练习题目: 把从条目开头到含有“reply in thread”的那一行（包括这一行）重新写一遍，把其中的“element”替换成“component”，其余内容一字不改。答案里不用放图片。
##########
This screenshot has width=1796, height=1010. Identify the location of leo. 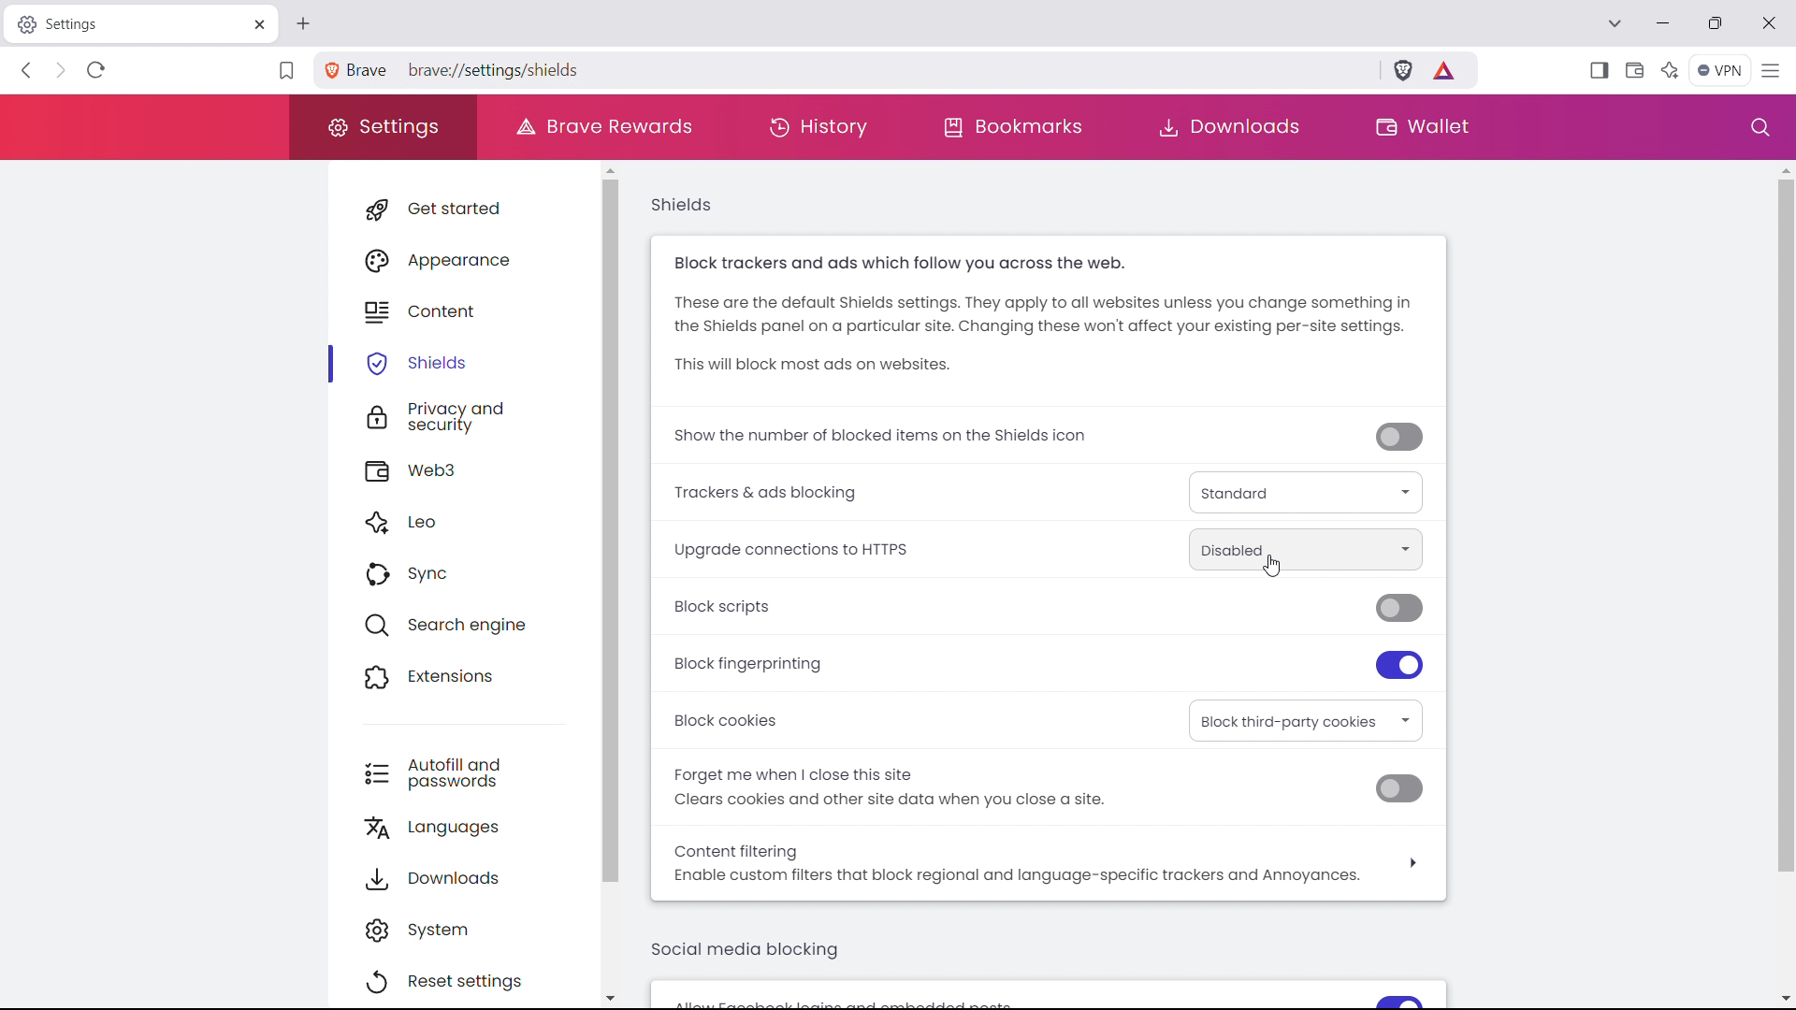
(474, 520).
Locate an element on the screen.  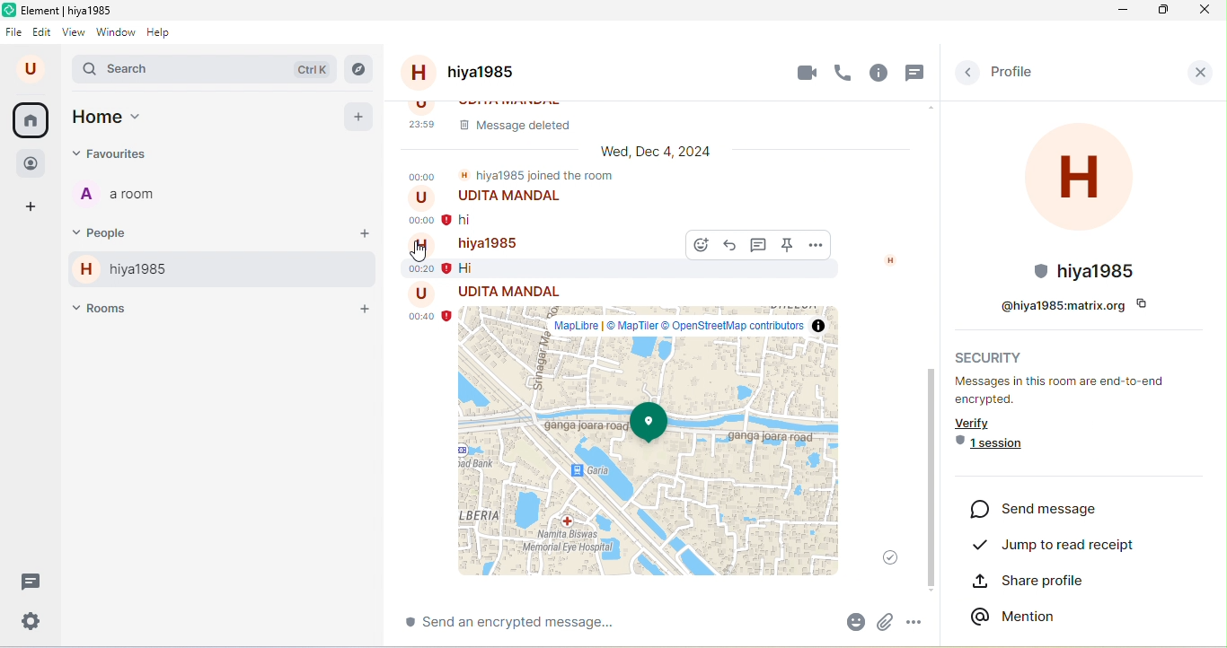
reply in thread is located at coordinates (731, 246).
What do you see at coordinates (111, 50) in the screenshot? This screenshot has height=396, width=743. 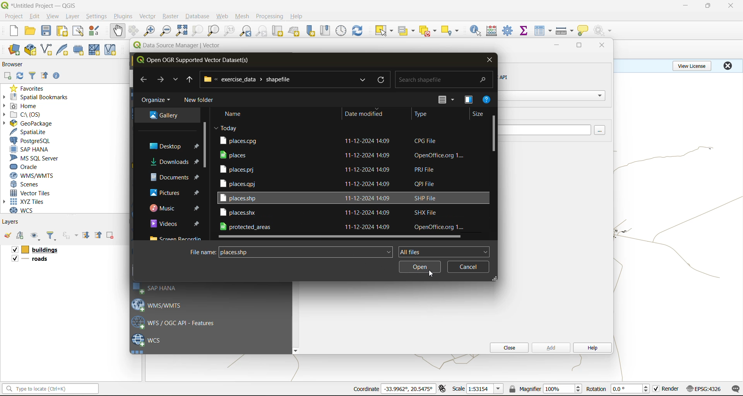 I see `new virtual layer` at bounding box center [111, 50].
##########
参考答案:
This screenshot has width=1796, height=1010. Identify the location of leo. 
(474, 520).
Locate an component on the screen.  
reply in thread is located at coordinates (731, 246).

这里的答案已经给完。